The link to the problem: https://leetcode.com/problems/longest-absolute-file-path/
(Also the same question in CodeSignal — longestPath)
Suppose we have a file system that stores both files and directories.
It looks like this (with ⟶ representing the tab character):
dir
⟶ subdir1
⟶ ⟶ file1.ext
⟶ ⟶ subsubdir1
⟶ subdir2
⟶ ⟶ subsubdir2
⟶ ⟶ ⟶ file2.ext
If we were to write this representation in code, it will look like this: "dir\n\tsubdir1\n\t\tfile1.ext\n\t\tsubsubdir1\n\tsubdir2\n\t\tsubsubdir2\n\t\t\tfile2.ext"
. Note that the '\n'
and '\t'
are the new-line and tab characters.
Every file and directory has a unique absolute path in the file system, which is the order of directories that must be opened to reach the file/directory itself, all concatenated by '/'s
. Using the above example, the absolute path to file2.ext
is "dir/subdir2/subsubdir2/file2.ext"
. Each directory name consists of letters, digits, and/or spaces. Each file name is of the form name.extension
, where name
and extension
consist of letters, digits, and/or spaces.
Given a string input
representing the file system in the explained format, return the length of the longest absolute path to a file in the abstracted file system. If there is no file in the system, return 0
.
Thoughts:
For me, I think the most difficult part of this problem is to understand the problem description. If you take a deep look at the example input "dir\n\tsubdir1\n\t\tfile1.ext\n\t\tsubsubdir1\n\tsubdir2\n\t\tsubsubdir2\n\t\t\tfile2.ext"
, we can find some tips that can help us to solve the problem:
- The input is formed by folder names and file names which are all separated by new-line character ‘\n’.
- The number of the tab character ‘\t’ represents the level of the folder or file from the root directory. For example, we can see that there are 2 tabs before file1.ext, this means that we need to open two folders if we want to reach the file.
- The goal of this problem is to find the longest absolute path to a file. Hence, it is important to know how to get the absolute path lengths every time when we find a file.
So our first question is, how can we get the absolute path of a certain file?
According to our first fact, we can simply get all the folder and file names by using the string.split() method and put all the names into a string array.
However, what are we going to do when we see a file? (i.e., when we see a name that contains a dot.) The ideal situation is that we can immediately know “all the levels of the folders before this file”, then we can get the absolute path of this file. Or even better, if we always record the absolute path lengths of the previous folders, we can just add the current file length to its previous level folder’s length to get the length of the current absolute path.

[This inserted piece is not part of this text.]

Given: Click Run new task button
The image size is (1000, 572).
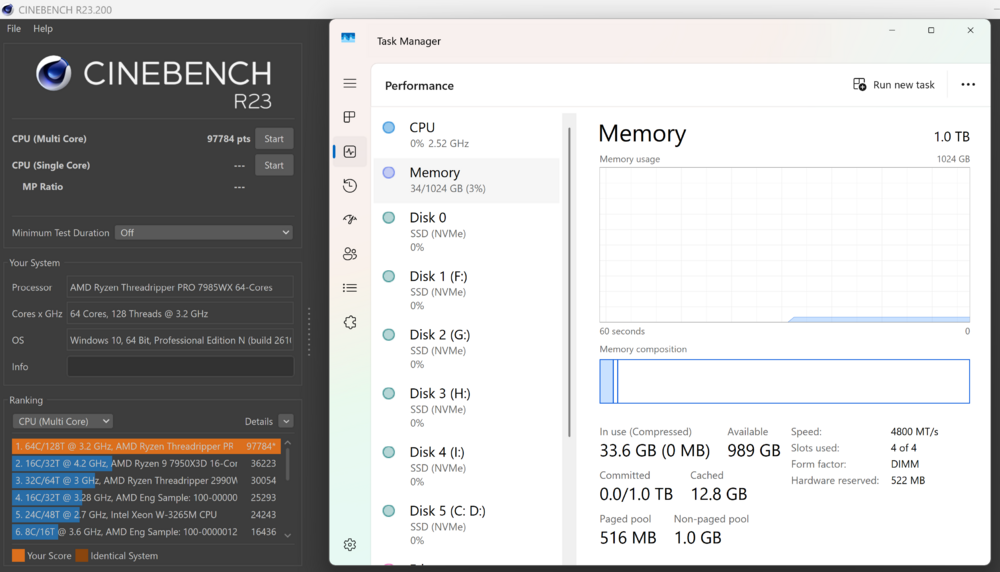Looking at the screenshot, I should pyautogui.click(x=894, y=85).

Then our next question is, which data structure are we going to use to store the length of the folders. Let’s first take a look at this input again:"dir\n\tsubdir1\n\t\tfile1.ext\n\t\tsubsubdir1\n\tsubdir2\n\t\tsubsubdir2\n\t\t\tfile2.ext"
:
dir
⟶ subdir1
⟶ ⟶ file1.ext
⟶ ⟶ subsubdir1
⟶ subdir2
⟶ ⟶ subsubdir2
⟶ ⟶ ⟶ file2.ext
If we consider the root folder as level 0, then we have two level-1 folders, two level-2 folders, one level-2 file, and one level-3 file in the above example. (We can determine their level by the number of tabs.)
Hence, if we want to know the absolute path of a level-2 file, we need to know the absolute length of the level-1 folder; if we want to know the absolute length of the level-1 folder, we need to know the length of the level-0 folder. Hence, that will be great if we can have a container that provides us the length of the absolute path of the most recent folder. A stack will be a nice choice since its concept is LAST IN FIRST OUT.
Code Logic:
Hence, we will have a stack that records the lengths of the absolute path of the folders. The size of the stack should always the same as the current level number. We will remove the data if we found that there are too many “unnecessary lengths” in the stack. We only allow one length of each different level.

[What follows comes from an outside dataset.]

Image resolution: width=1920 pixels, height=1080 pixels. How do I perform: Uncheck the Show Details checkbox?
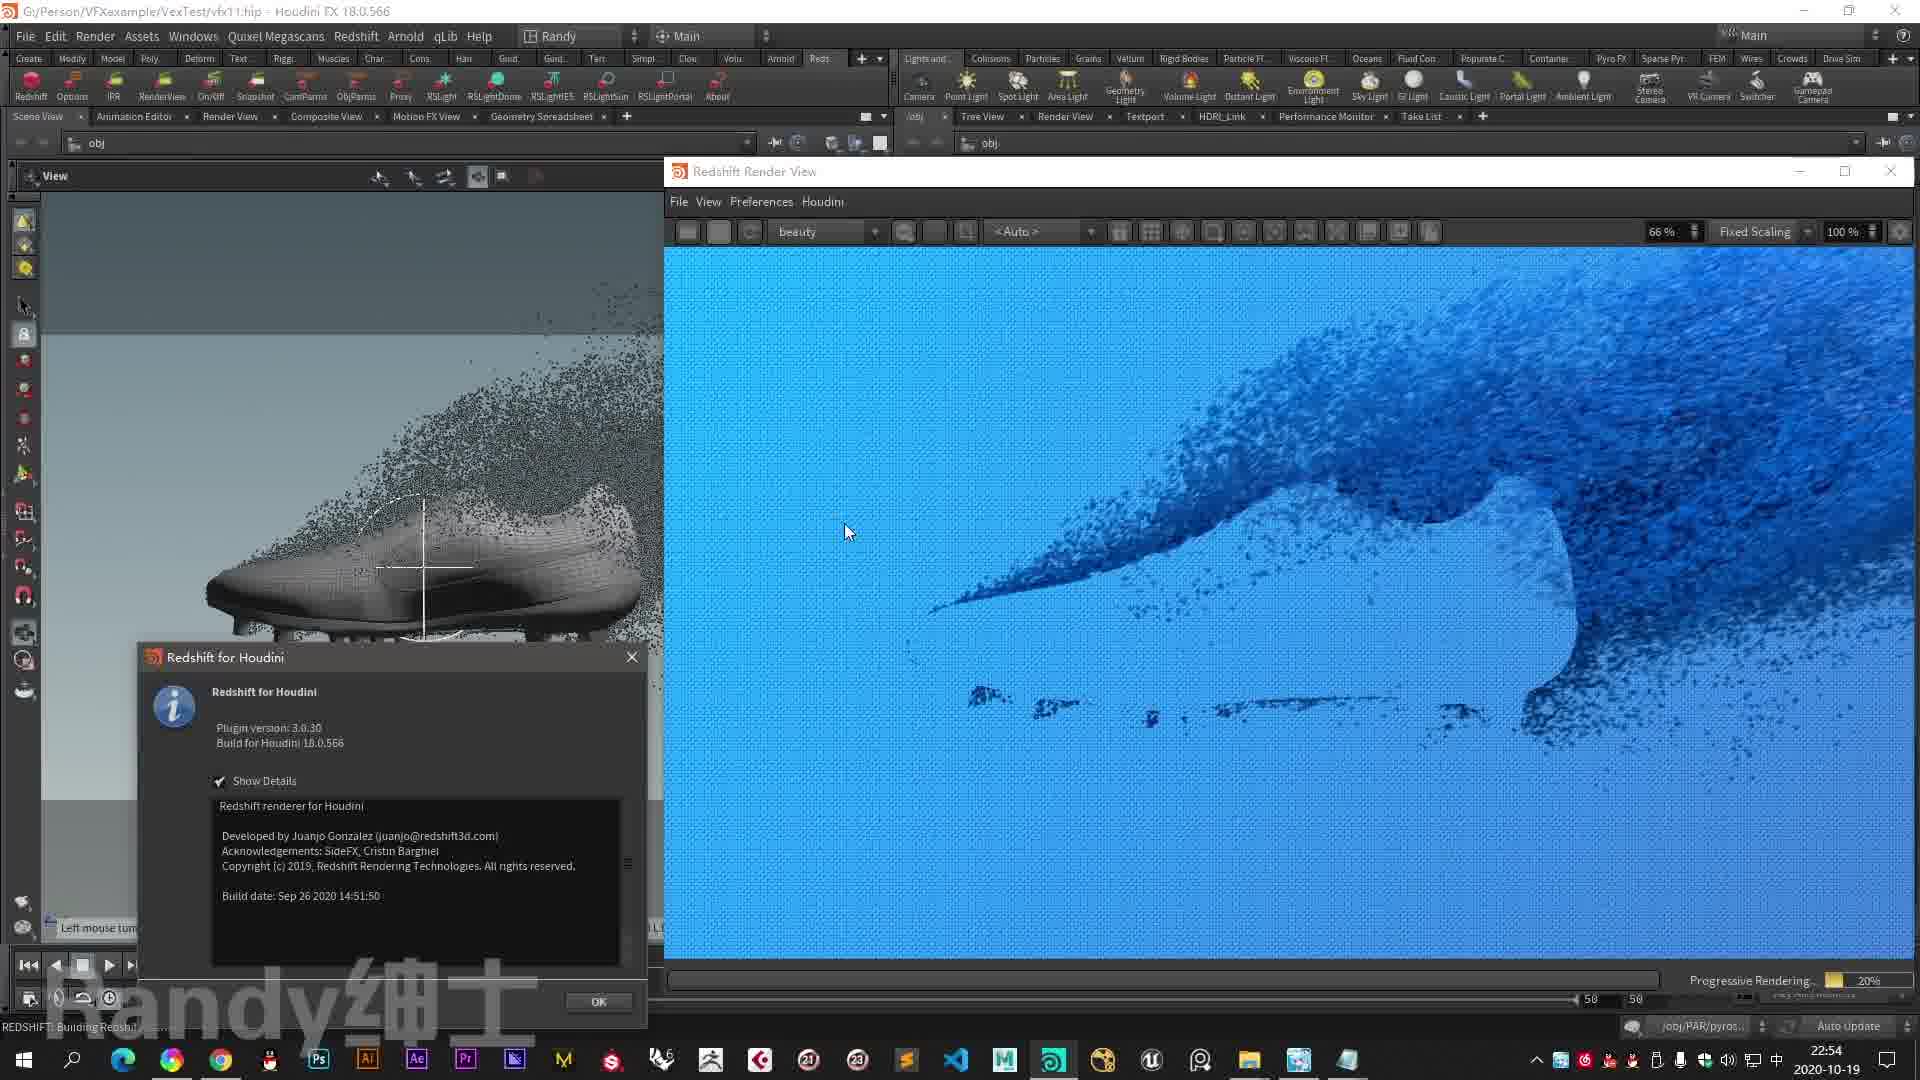click(x=220, y=781)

For example, if we see a level-2 folder, we will add its absolute path into the stack; if we again see a level-2 folder right after it, we will first pop up the previous level-2 folder then add our current level-2 folder.
Several important variables we will use in the code:
- splits: a string array that stores all the names (folders or files)
- stack: a stack that stores the absolute path length of each folder. When we store the length, we will always assume there will be a slash right after our current folder. For example, for our root folder “test”, we will store the length of “test/” instead of only “test”. Since folders will definitely need a / to contain other folders or files.
- maxLen: record the maximum absolute path length we have found so far.
- level: the level of the current folder or file name. We will determine its level by the number of tabs. Since \t in Java only represents the length of 1, we can find the last index of the tab symbol to determine the number of tabs. (We plus one since Java uses zero-based indexing)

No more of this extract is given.